What to do: Print verbatim the entries from the line containing "This screenshot has height=537, width=840." through the end of the entries, including both of those lines.

** begin **

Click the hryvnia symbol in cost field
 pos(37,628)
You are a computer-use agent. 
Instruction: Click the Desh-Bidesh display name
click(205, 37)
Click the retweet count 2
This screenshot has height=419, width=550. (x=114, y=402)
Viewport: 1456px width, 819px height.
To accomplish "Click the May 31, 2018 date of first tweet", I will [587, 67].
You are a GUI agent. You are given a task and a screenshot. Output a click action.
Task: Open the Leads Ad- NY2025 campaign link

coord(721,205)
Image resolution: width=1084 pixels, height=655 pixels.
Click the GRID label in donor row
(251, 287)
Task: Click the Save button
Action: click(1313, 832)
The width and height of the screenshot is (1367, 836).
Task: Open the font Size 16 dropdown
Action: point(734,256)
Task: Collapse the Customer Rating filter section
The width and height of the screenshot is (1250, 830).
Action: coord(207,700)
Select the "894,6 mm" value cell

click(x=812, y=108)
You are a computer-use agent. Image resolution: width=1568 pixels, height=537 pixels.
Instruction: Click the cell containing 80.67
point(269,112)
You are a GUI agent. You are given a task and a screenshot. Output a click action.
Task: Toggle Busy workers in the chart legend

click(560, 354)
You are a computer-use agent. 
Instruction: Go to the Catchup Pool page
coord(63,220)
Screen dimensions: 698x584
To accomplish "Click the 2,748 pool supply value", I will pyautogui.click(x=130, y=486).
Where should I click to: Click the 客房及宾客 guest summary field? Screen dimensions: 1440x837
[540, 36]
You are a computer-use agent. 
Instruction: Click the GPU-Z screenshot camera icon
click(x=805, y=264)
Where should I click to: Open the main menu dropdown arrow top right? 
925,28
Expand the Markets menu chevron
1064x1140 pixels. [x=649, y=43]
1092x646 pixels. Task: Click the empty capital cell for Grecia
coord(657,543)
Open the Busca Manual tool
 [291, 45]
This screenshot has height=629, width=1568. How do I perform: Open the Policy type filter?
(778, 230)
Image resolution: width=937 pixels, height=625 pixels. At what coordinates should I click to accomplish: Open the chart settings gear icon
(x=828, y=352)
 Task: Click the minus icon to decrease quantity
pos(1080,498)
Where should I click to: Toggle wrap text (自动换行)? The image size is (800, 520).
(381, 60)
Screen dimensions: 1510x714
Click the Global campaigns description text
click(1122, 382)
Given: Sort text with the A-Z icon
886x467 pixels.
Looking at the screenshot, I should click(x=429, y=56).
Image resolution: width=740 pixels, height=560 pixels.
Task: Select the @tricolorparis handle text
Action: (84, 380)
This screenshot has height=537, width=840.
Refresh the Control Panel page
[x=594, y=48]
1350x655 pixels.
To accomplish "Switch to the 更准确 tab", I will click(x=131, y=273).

** end **

Result of this exercise:
This screenshot has height=537, width=840.
Refresh the Control Panel page
[x=594, y=48]
1350x655 pixels.
To accomplish "Switch to the 更准确 tab", I will click(x=131, y=273).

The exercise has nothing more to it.